“On the morning of February 12, A Sunday, the granny woman
was at the cabin. And she and Tom Lincoln and the moaning Nancy Hanks welcomed
into the world of battle and blood, of whispering dreams and wistful dust, a
new child, a boy...’What you goin’ to
name him, Nancy?’ a little boy asked. ‘Abraham,’ was the answer, ‘after his
grandfather.’”
“Whatever the particulars, the definite event on that 12th
of February, 1809, was the birth of a boy they named Abraham after his
grandfather who had been killed by Indians—born in silence and pain from a
wilderness mother on a bed of perhaps
cornhusks and perhaps hen feathers—with perhaps a laughing child prophecy later
that he would ‘never amount to much.’”
--Carl
Sandburg, Abraham Lincoln
“...at 7:24 on the evening of August 4 at Kapi’olani
Maternity and Gynecological Hospital in Honolulu, Stanley Ann Durham Obama gave
birth to a baby boy....a mixed-race complexion of Ann Obama’s baby, who was not
illegitimate, if any baby could be called such, his parents having married six
months before his birth. Barack Hussain Obama ...”
--David
Maraniss, Barack Obama
Who could have believed that on Monday, January 21, 2013 on
the day we celebrate the birthday of Martin Luther King, Jr. that some 800,000
people would have gathered to participate in the Presidential inauguration of
Barack Obama. A black man, born to a Caucasian mother and a Kenyan father who
already had another wife in Kenya. A boy who would be raised, without father or mother, by his white
grandparents in Hawaii.
There was a lump in my throat all through today’s moving
ceremony. I looked at the faces of America. All colors. People from around the
world. A gay poet. A Jewish minister. A rock star. The widow of a civil rights’

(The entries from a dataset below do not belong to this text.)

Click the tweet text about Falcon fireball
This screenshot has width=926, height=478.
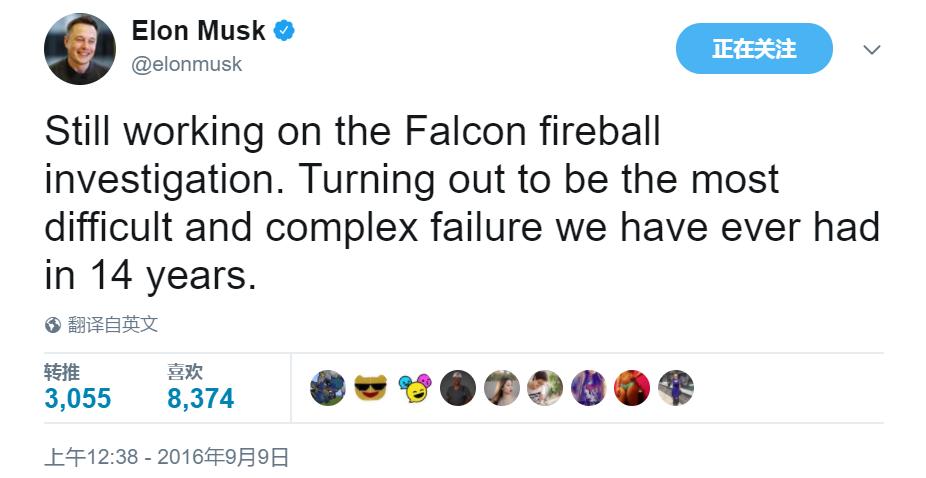point(460,204)
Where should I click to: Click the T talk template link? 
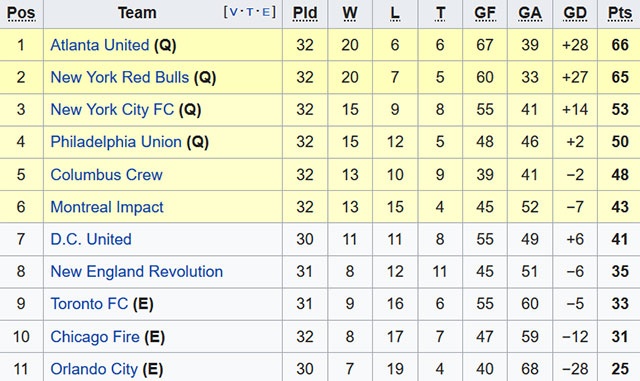[250, 12]
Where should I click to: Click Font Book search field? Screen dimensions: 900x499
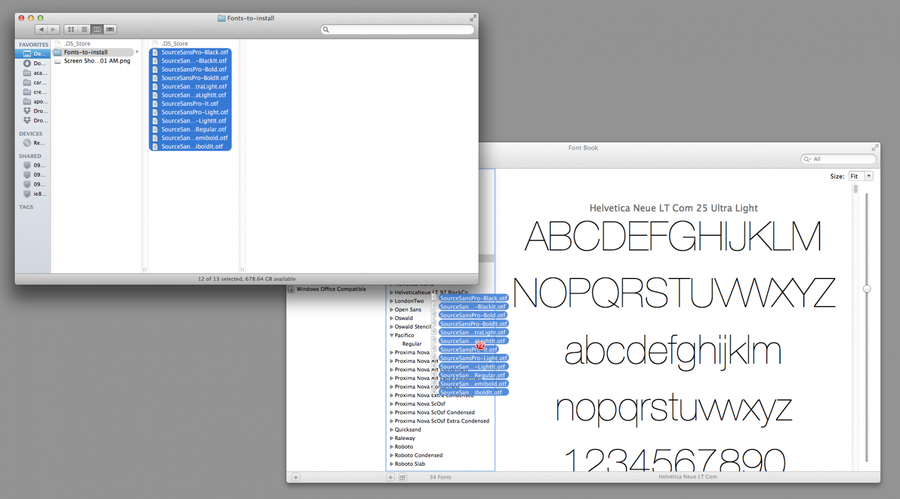(x=840, y=159)
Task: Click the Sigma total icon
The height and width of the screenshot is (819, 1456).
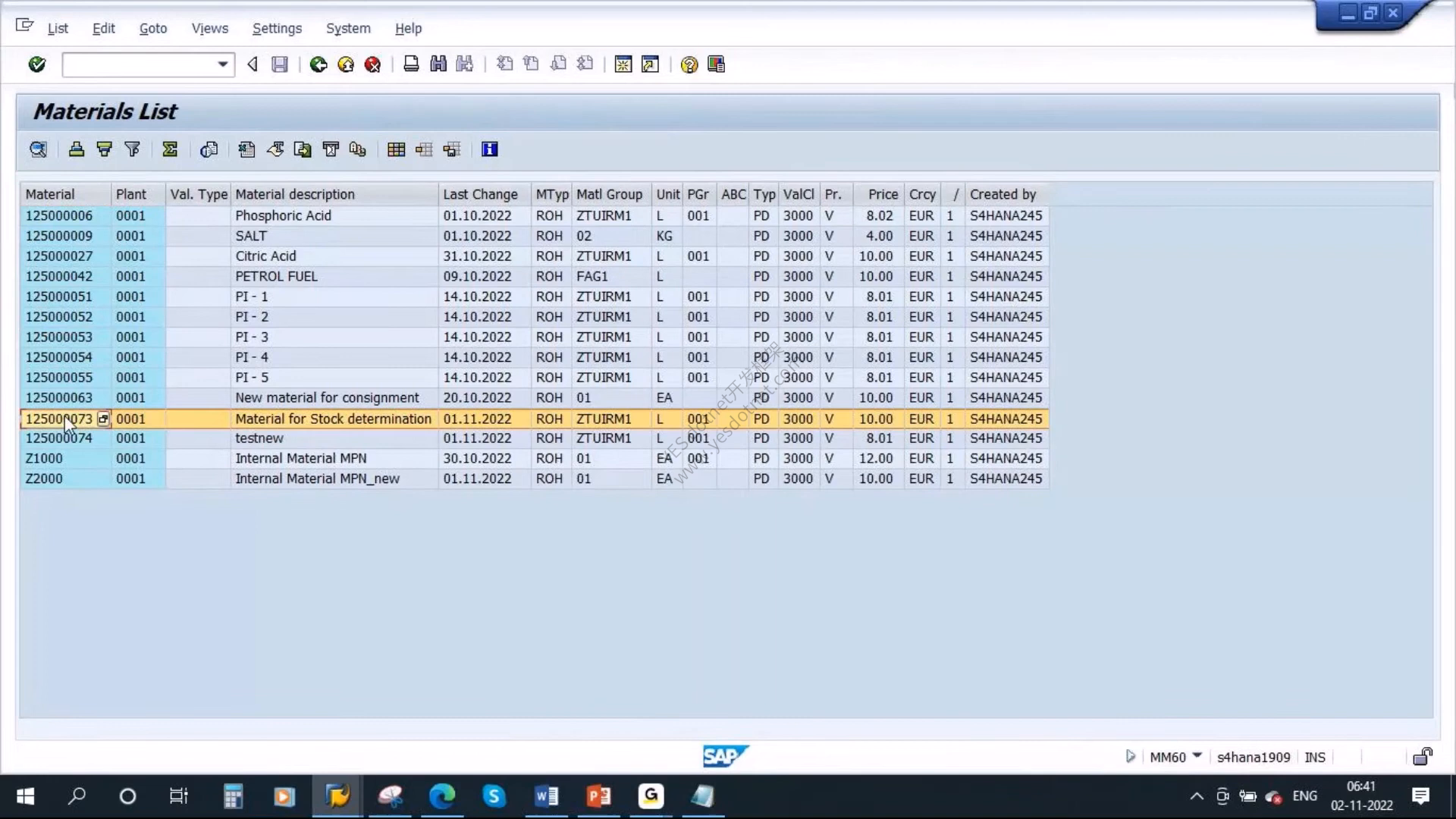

worker murdered in Mississippi. Republicans and Democrats and independents. Old
and young. Rich and poor and the not-so-rich. People hungry and some desperate
for work. Supreme Court Justices--some gritting their teeth. Widows whose husbands died somewhere in Iraq or
Afghanistan.Some Congressional leaders wishing they were anywhere else. As the President intoned again and again as if a litany: “We the People...We
the people...We the people."
What we need now in this country is togetherness and the
one-ness that the poet just hours ago longed for. We have enormous issues in America. We celebrate the ending of two wars really. We celebrate a President
who had the courage to say gay people were first class citizens. A President
who, for the first time in our history, has given us health care for all. A
President much beloved all over the world. A President who led the charge on
Osama bin Laden. A President who is such a good model not only for black
families but for any family. A president who has weathered terrible hatred and
lies and opposition determined that this black man in our white house would do
nothing of consequence.
I took the picture at the top of this page in Philadelphia
in a row house of a very mixed neighborhood. I never saw the tenants. But they
probably were black. And they wanted all who passed by to know that they had a
President they believed in and a President who they prayed would have a second
term.
Who would have believed it? Unfortunately racism still runs like a river
through every town in this country. And yet we are slowly, ever so slowly
getting there. It took us a long time to begin to get over slavery. Let us hope
that it will not take us that long to begin to realize that that the richness
and diversity of this country is here to stay.
Who would have believed it? And yet it is true. God bless America--God knows, even more than we, how much we need it.